Toplu ulaşım sistemine eklemlenen bu ikincil taşıma sistemi bu ayrık nizam konut dokusu ile merkez arasındaki ilişkiyi kurmak için kullanıldı. Bu özellikleri ile faytonlar biraz günümüzdeki taksilere benzetilebilir. Bunlar 1980’lere kadar yer yer kullanımda kaldılar. O tarihlere kadar atlı arabalarla yük taşımacılığı da yapılıyordu.

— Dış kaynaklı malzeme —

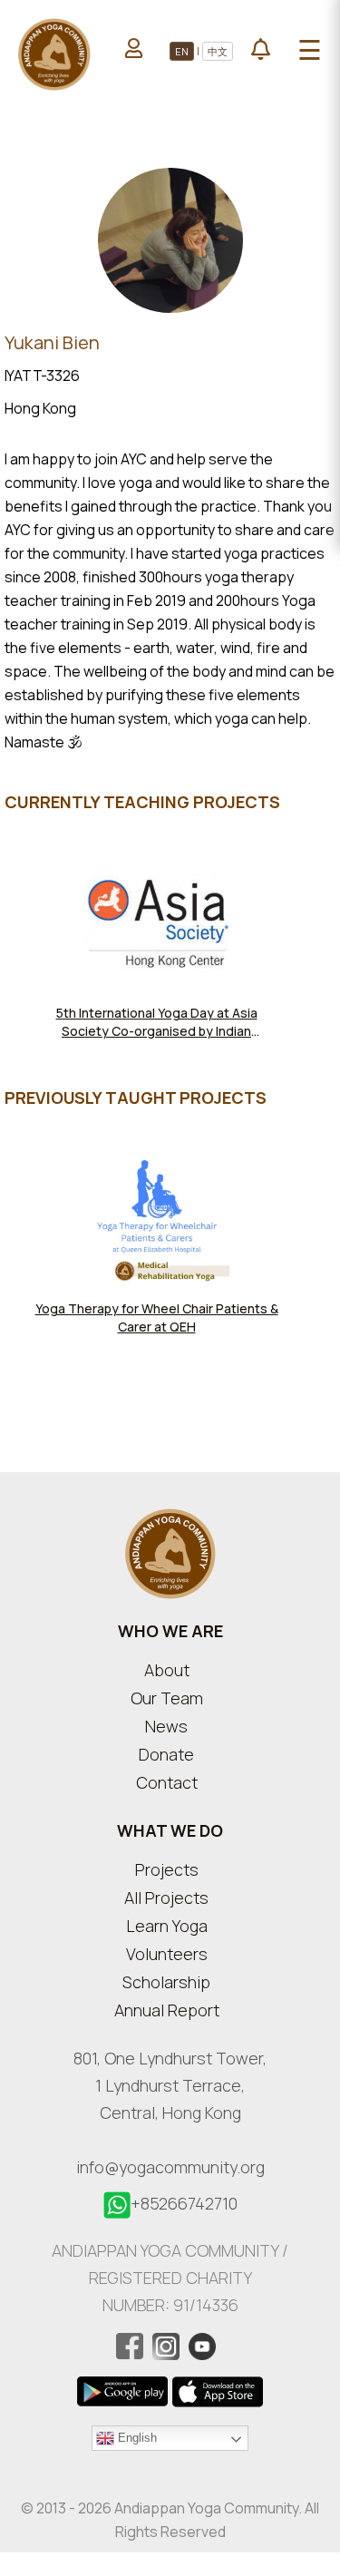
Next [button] (331, 1254)
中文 (218, 51)
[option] (156, 968)
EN (182, 51)
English (135, 2437)
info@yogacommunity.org (170, 2167)
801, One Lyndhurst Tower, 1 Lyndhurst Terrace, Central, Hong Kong (170, 2085)
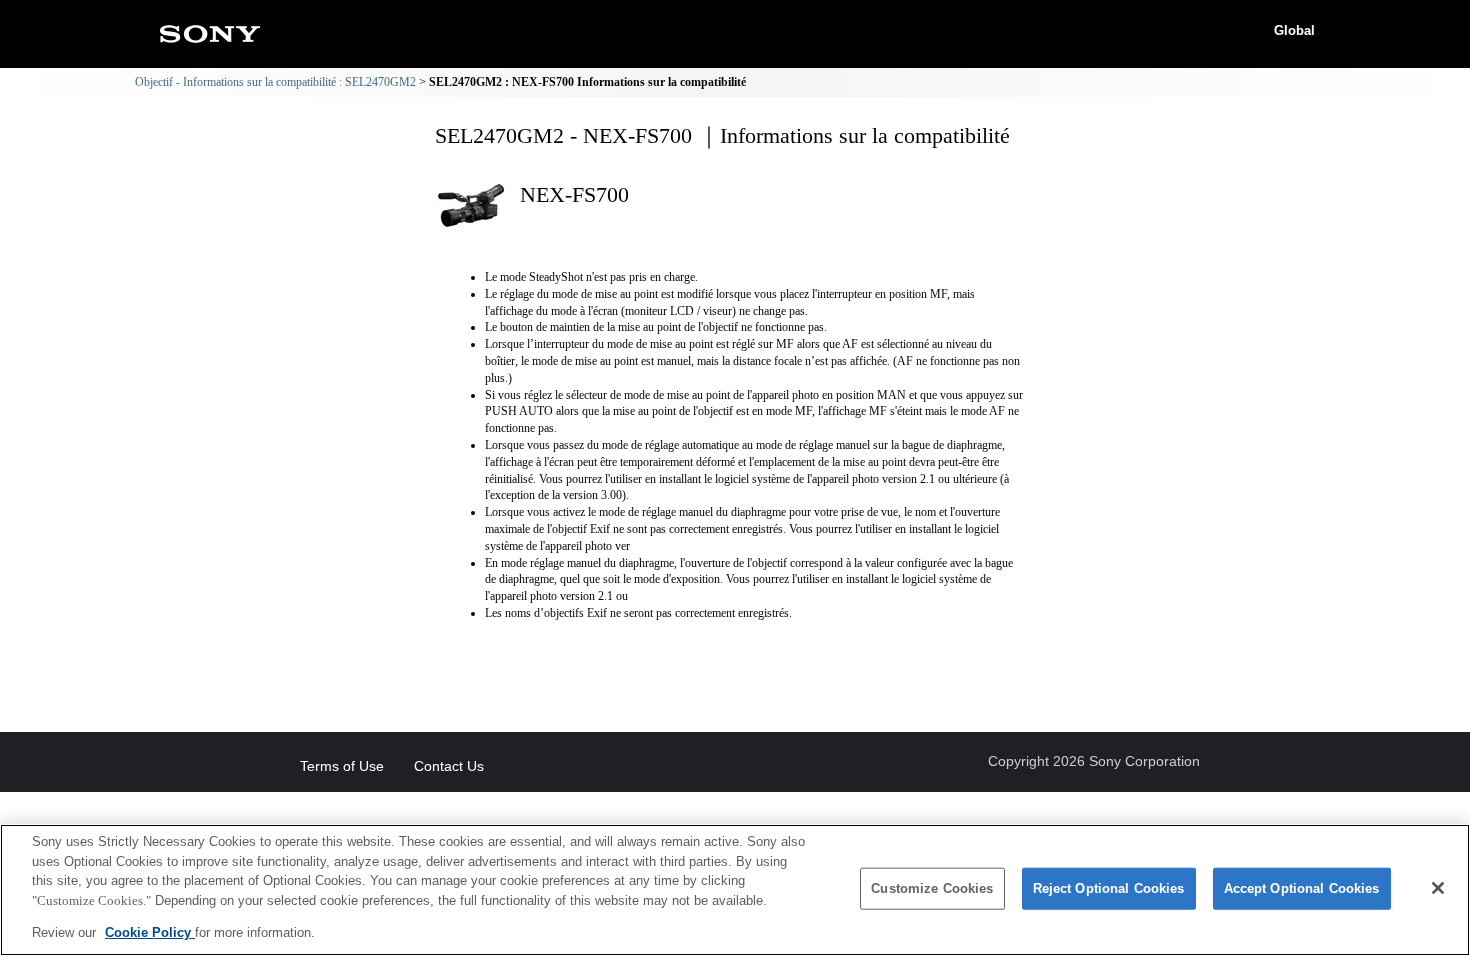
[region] (735, 890)
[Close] (1438, 888)
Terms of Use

Bu tarihlerde şehirdeki atlı arabaların yasaklandığı görüldü. Bu dönüşüm sırasında atların kıyma yapılmak üzere kesildiği yerlere baskınlar yapıldığı haberleri basında yer aldı. Salam, sucuk gibi yiyeceklerin de at etinden yapıldığı…. İstanbul’da bu dönüşümün yalnızca bir istisnası kaldı: Adalar. Adalar’da zorunlu hizmetler dışında motorlu araçlar yasaklanmış durumda. Koruma Kurulu kararı ile yalnızca fayton kullanımı öngörülüyor. 

Bu aynı zamanda sayfiye mekanı yerleşim morfolojisine de uyarlı bir yapı olarak 19. yüzyıldan günümüze kadar uzandı.

Ancak bugüne kadar korunmuş olan bu mekansal yapının değiştirilmesini isteyenler de var. 1980’lerden sonra bu ayrık nizam yapılar içinde koruma kurulu kararları esnetilerek bir imar seferberliği başladı. Çoğu ahşap köşkler yıkılarak yeniden yapıldı, kat sayıları artırıldı. Bahçelerine yeni apartmanlar yapıldı. 1999 depremi bu gidişi bir ölçüde frenledi. 2010’lardan sonra ise şehirdeki büyük dönüşüm furyasının etkileri Adalar’a da yansımaya başladı. Adalar için hazırlanan Koruma Planları’na kıyılardaki değerli parselleri Seferoğlu örneğinde olduğu gibi imara açacak koşullar kondu. Planlar iptal edilince, “Geçiş Dönemi Yapılaşma Koşulları” içine konmaya çalışıldı.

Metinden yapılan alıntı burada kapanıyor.